- Route of the EO27 road, in blue

Route information
- Part of E65
- Length: 36.7 km (22.8 mi)
- Existed: 9 July 1963–present

Major junctions
- South end: Amfissa
- North end: Bralos

Location
- Country: Greece
- Regions: Central Greece
- Primary destinations: Amfissa; Bralos;

Highway system
- Highways in Greece; Motorways; National roads;
| ← EO26 |  | → EO28 |

= Greek National Road 27 =

Trunk road in Greece

Greek National Road 27 (Εθνική Οδός 27), abbreviated as the EO27, is a national road in central Greece. The EO27 runs mostly within the Phocis regional unit, between Amfissa and Bralos, and is part of European route E65. Recently, the EO27 has been extended by the Thermopylae–Antirrio National Road, although the road between Amfissa and Chrisso is part of the EO48.

==Route==

The EO27 is officially defined as a north–south road that runs mostly within the Phocis regional unit, with a small section at the northern end being in Phthiotis: the road runs between Amfissa in the south and Bralos in the north, passing by Gravia.

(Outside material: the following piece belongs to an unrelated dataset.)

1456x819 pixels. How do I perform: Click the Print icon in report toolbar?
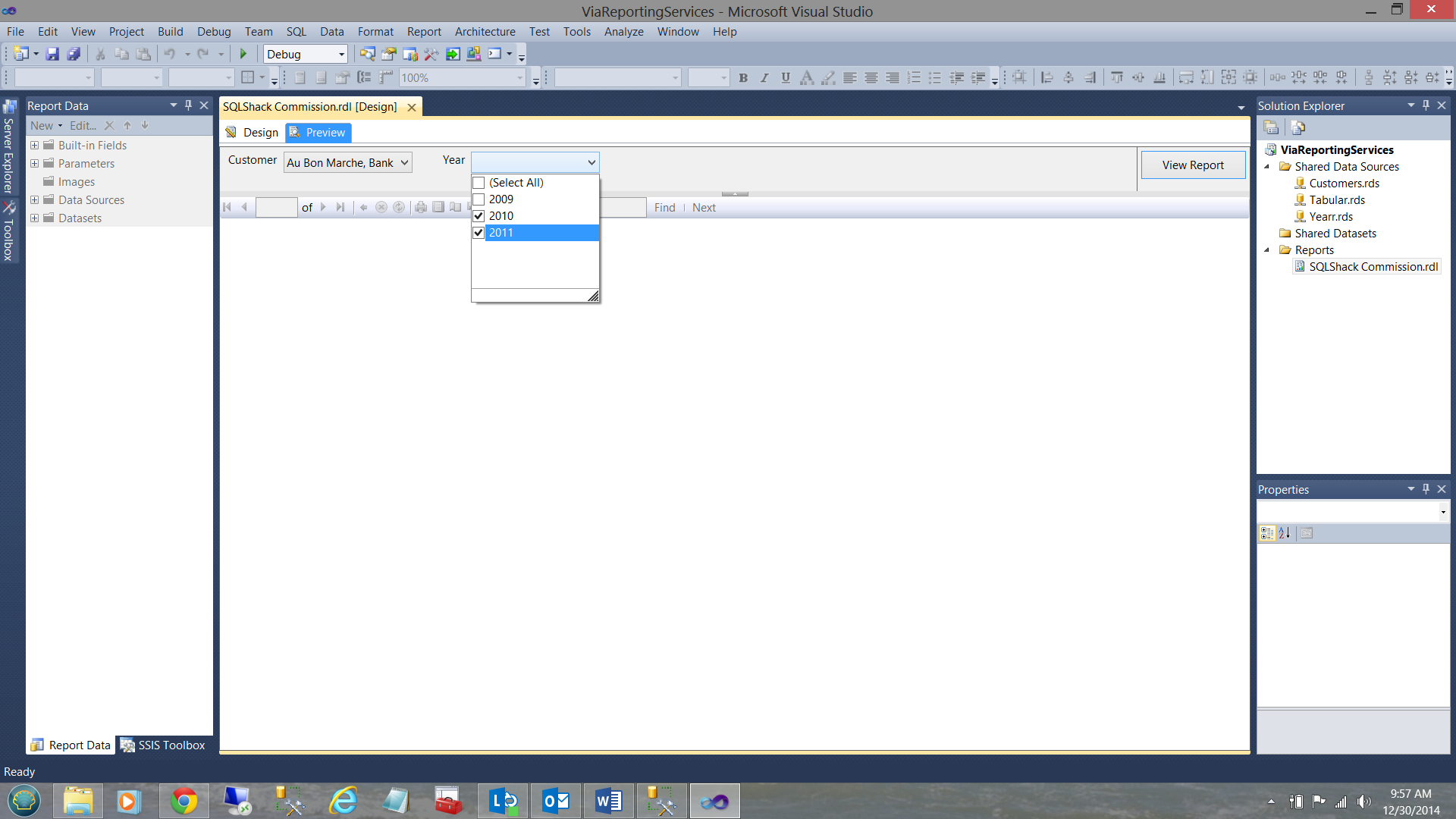pos(421,207)
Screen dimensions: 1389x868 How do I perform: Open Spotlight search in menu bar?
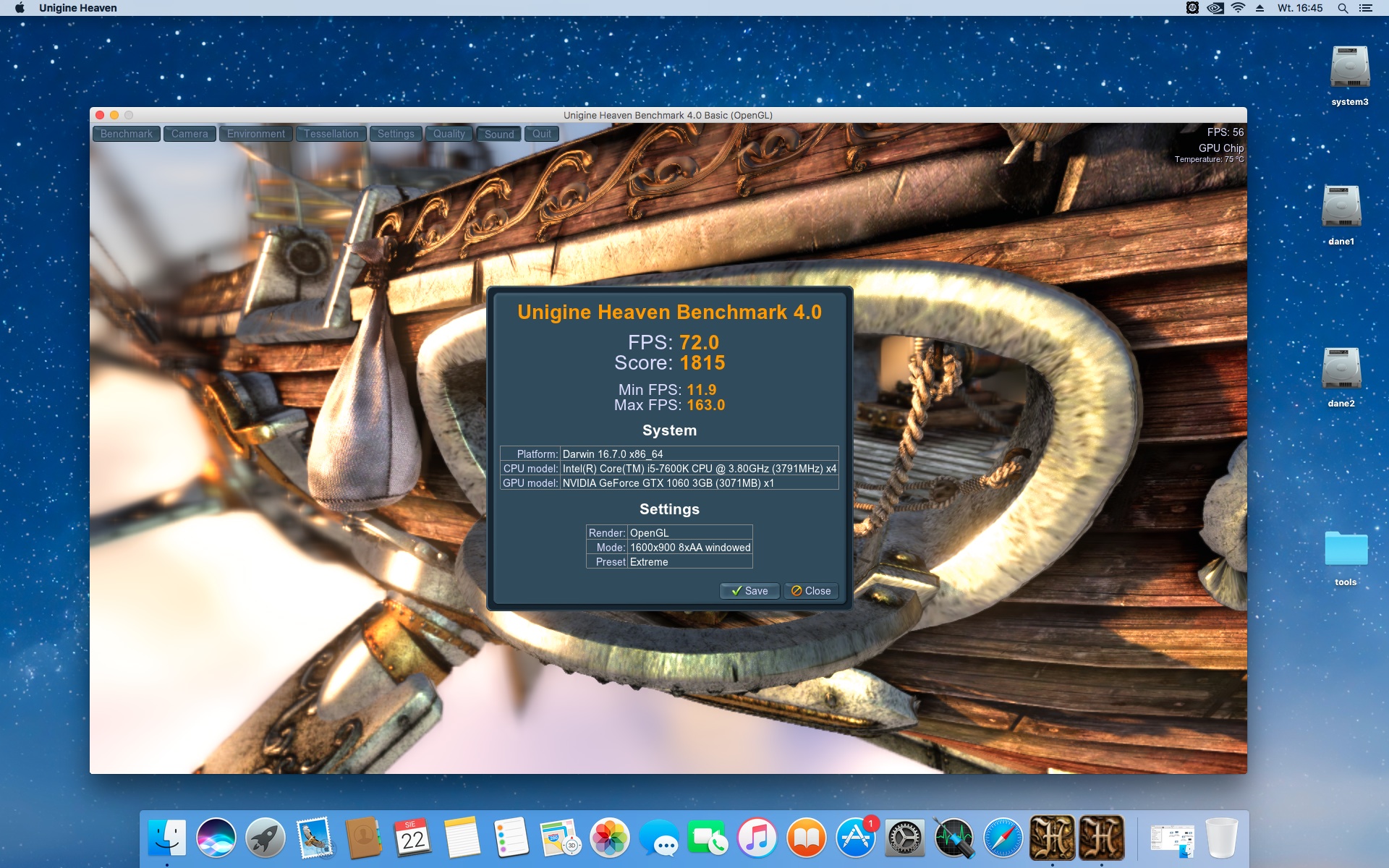pyautogui.click(x=1343, y=8)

The entire route is part of European route E65.

Recently, the EO27 has been extended by the Thermopylae–Antirrio National Road, which is numbered the EO27a for statistical purposes, but the road between Amfissa (the southern end of the EO27) and Chrisso is part of the EO48.

==History==

Ministerial Decision G25871 of 9 July 1963 created the EO27 from the old EO22, which existed by royal decree from 1955 until 1963, and followed the same route as the current EO27. The EO27 later became part of the current International E-road network on 15 March 1983: it was never part of the original network from 1950 to 1983.